= Assignment =
This exercise calls for the line with "Given: Select the Horizontal Type tool", the line with "Given: Click the answer field for Question 3", and all lines between them in the material below, output exactly and with no other lines.

========

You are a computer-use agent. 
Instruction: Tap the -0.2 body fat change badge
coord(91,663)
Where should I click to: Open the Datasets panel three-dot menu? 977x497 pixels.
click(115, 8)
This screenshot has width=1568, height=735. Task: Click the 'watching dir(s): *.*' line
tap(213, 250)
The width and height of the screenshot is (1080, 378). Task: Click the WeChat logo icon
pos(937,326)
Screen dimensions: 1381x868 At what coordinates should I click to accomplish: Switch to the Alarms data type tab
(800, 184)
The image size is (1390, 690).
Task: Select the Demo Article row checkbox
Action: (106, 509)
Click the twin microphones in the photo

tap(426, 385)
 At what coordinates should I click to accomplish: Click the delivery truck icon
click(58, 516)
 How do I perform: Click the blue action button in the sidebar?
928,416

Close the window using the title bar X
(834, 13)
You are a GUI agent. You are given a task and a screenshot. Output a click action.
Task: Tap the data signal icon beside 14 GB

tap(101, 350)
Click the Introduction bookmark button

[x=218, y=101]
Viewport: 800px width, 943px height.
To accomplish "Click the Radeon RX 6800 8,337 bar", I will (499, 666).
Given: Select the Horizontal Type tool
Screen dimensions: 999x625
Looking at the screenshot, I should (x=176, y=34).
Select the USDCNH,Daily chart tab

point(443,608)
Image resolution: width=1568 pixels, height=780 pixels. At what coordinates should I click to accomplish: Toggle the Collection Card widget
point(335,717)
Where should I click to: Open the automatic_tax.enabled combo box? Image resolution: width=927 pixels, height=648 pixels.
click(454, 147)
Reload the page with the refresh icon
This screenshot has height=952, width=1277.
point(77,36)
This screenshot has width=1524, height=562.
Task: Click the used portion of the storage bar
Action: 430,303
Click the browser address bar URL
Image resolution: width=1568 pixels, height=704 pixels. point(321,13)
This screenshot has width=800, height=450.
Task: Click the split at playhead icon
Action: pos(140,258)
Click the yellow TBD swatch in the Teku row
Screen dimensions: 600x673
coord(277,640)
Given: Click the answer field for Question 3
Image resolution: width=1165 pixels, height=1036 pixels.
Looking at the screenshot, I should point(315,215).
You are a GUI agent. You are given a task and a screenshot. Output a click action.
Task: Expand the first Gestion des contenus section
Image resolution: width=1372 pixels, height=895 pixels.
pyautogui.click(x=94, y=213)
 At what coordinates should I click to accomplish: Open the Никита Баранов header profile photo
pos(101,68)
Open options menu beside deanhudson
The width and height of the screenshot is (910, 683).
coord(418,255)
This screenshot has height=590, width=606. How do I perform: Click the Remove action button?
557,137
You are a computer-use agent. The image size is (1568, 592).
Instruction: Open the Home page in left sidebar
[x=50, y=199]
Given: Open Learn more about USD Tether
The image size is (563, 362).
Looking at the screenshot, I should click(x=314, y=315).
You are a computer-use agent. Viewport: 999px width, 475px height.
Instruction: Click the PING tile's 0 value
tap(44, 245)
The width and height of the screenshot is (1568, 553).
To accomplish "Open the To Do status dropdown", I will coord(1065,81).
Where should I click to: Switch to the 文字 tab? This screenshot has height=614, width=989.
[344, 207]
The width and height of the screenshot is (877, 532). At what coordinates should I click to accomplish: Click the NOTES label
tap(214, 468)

========

= Solution for this exercise =
Given: Select the Horizontal Type tool
Screen dimensions: 999x625
Looking at the screenshot, I should (x=176, y=34).
Select the USDCNH,Daily chart tab

point(443,608)
Image resolution: width=1568 pixels, height=780 pixels. At what coordinates should I click to accomplish: Toggle the Collection Card widget
point(335,717)
Where should I click to: Open the automatic_tax.enabled combo box? Image resolution: width=927 pixels, height=648 pixels.
click(454, 147)
Reload the page with the refresh icon
This screenshot has height=952, width=1277.
point(77,36)
This screenshot has width=1524, height=562.
Task: Click the used portion of the storage bar
Action: 430,303
Click the browser address bar URL
Image resolution: width=1568 pixels, height=704 pixels. point(321,13)
This screenshot has width=800, height=450.
Task: Click the split at playhead icon
Action: pos(140,258)
Click the yellow TBD swatch in the Teku row
Screen dimensions: 600x673
coord(277,640)
Given: Click the answer field for Question 3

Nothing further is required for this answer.